Indonesia, negara tempat Mustafa tinggal, akan mengadakan satu lagi pesta bernama pesta demokrasi. Mungkin tidak sebesar pesta di tahun 2014 nanti, tetapi PILGUB ini bolehlah untuk pemanasan kehidupan demokrasi di negaranya seperti apa sih. Nah, yang lagi santer nih PILGUB untuk daerah Jawa Barat, dan quick count sampai saat tulisan ini dipublikasikan oleh Mustafa menyatakan kalau posisi tiga teratas adalah calon yang melibatkan pesohor / mantan pesohor.

Rata-rata calon gubernur ini masih terbawa semangat Jokowi-Ahok yang sudah lebih dulu duduk di kursi pemerintahan DKI Jakarta sebagai gubernur. Metode pendekatan secara langsung tentunya, disertai dengan peluh yang mereka tunjukkan pada media sebagai alat untuk menarik simpati.

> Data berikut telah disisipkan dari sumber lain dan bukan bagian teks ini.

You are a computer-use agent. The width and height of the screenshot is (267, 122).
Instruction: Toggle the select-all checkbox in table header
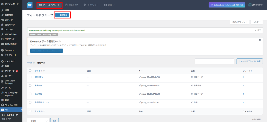[30, 71]
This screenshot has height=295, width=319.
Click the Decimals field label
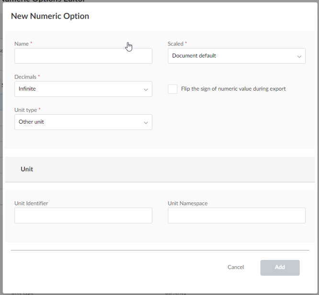click(25, 77)
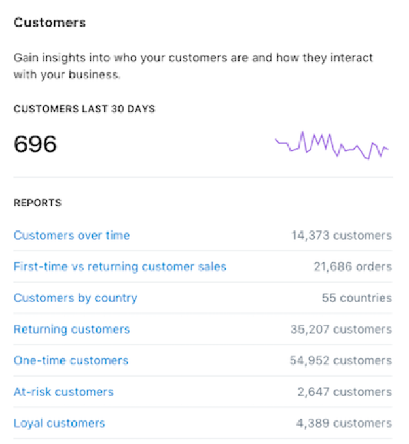Screen dimensions: 409x444
Task: Click the 54,952 customers value
Action: coord(341,361)
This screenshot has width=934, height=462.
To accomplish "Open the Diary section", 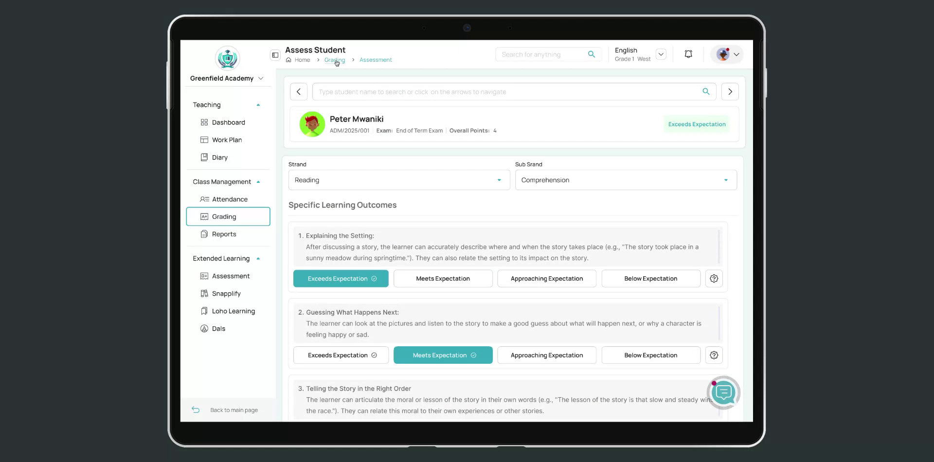I will (219, 157).
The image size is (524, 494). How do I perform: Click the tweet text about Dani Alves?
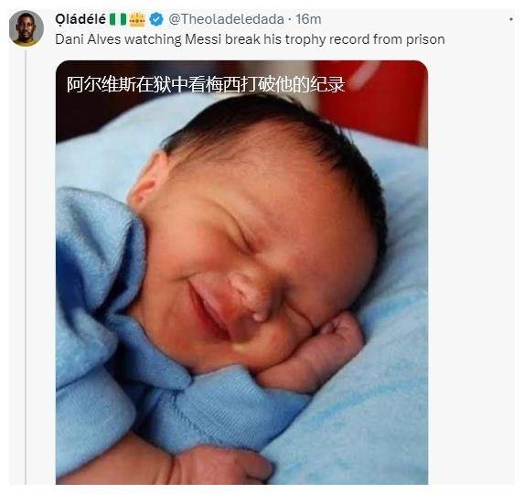click(250, 39)
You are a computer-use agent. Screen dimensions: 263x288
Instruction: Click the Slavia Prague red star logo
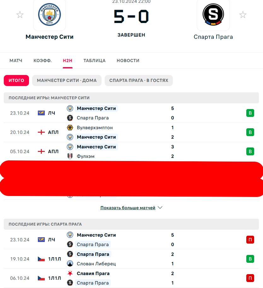pos(70,274)
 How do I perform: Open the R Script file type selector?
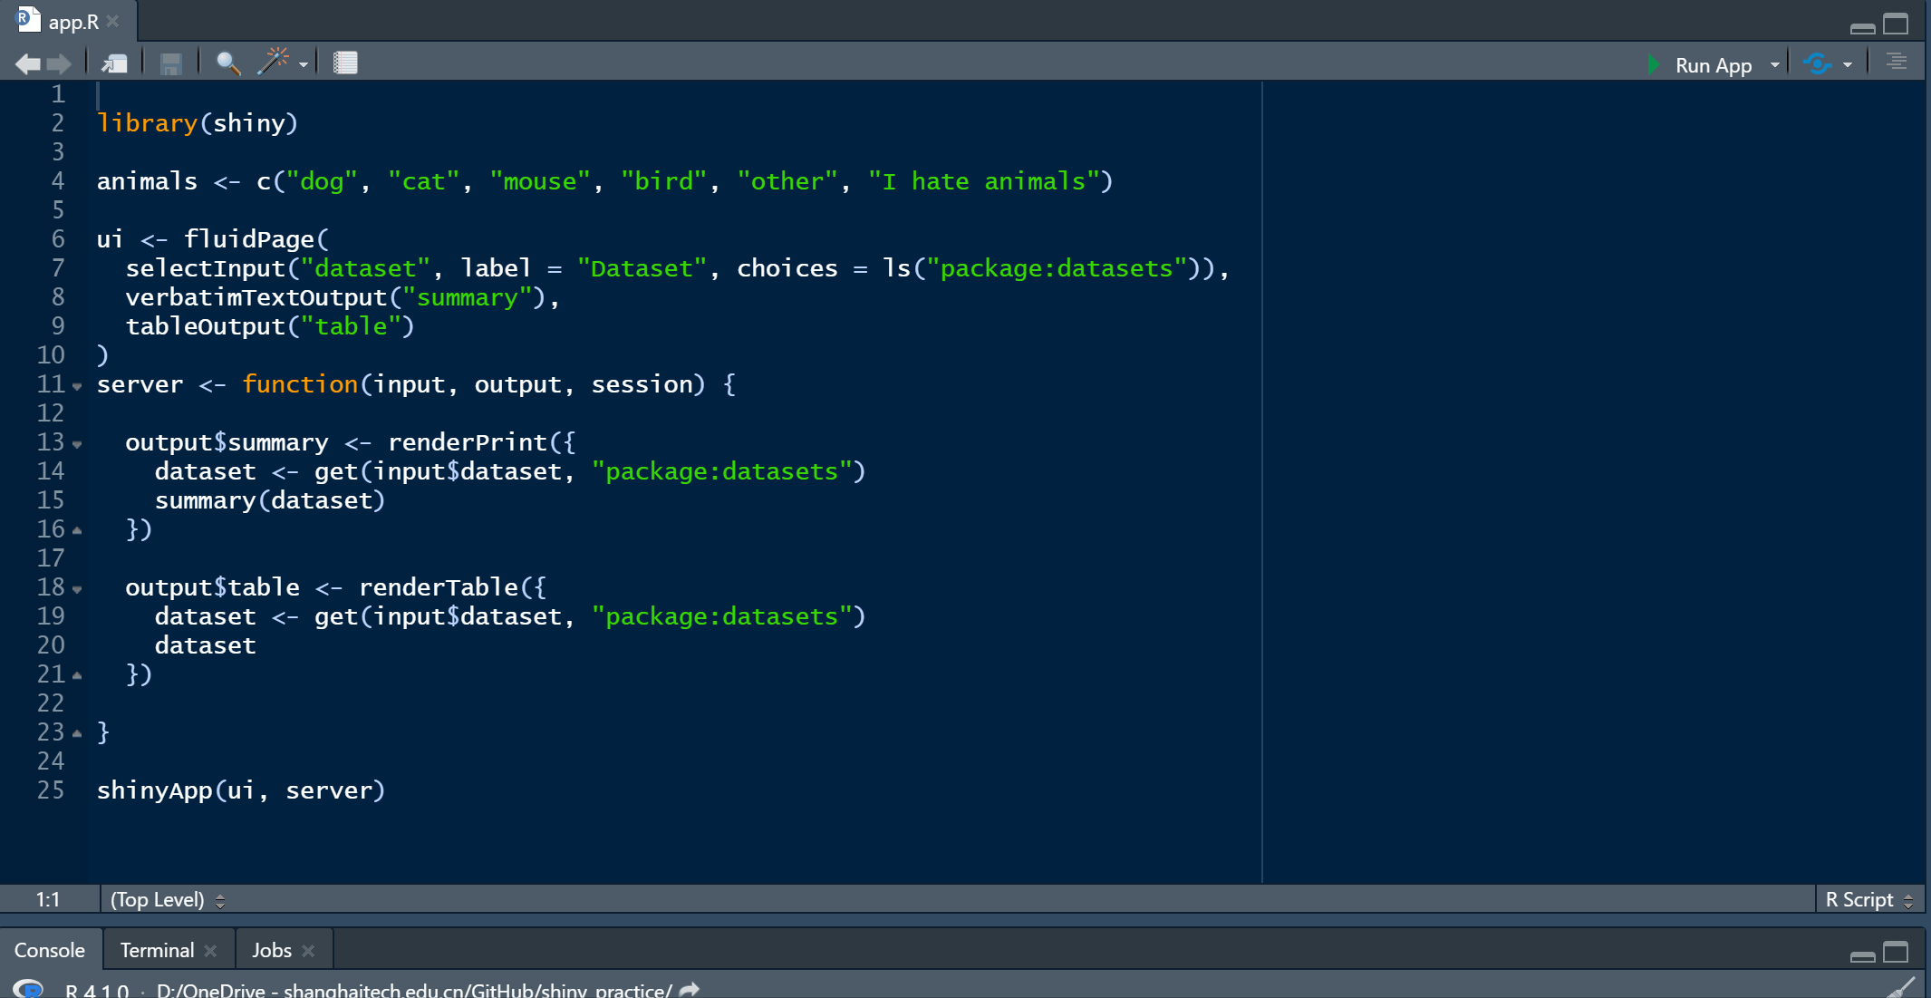point(1868,899)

Program yang mereka janjikan apabila terpilih pun ada yang mirip, di sini yang menjadi perhatian Mustafa adalah kartu sehat untuk masyarakat. Kesibukan Mustafa membuatnya tidak mengerti siapa yang nanti akan mendapatkan kartu sehat, apakah seluruh warga, atau hanya dari golongan yang dilabeli sebagai golongan tak mampu saja. Kalau hanya untuk golongan tertentu saja, artinya program ini masihlah program bobrok!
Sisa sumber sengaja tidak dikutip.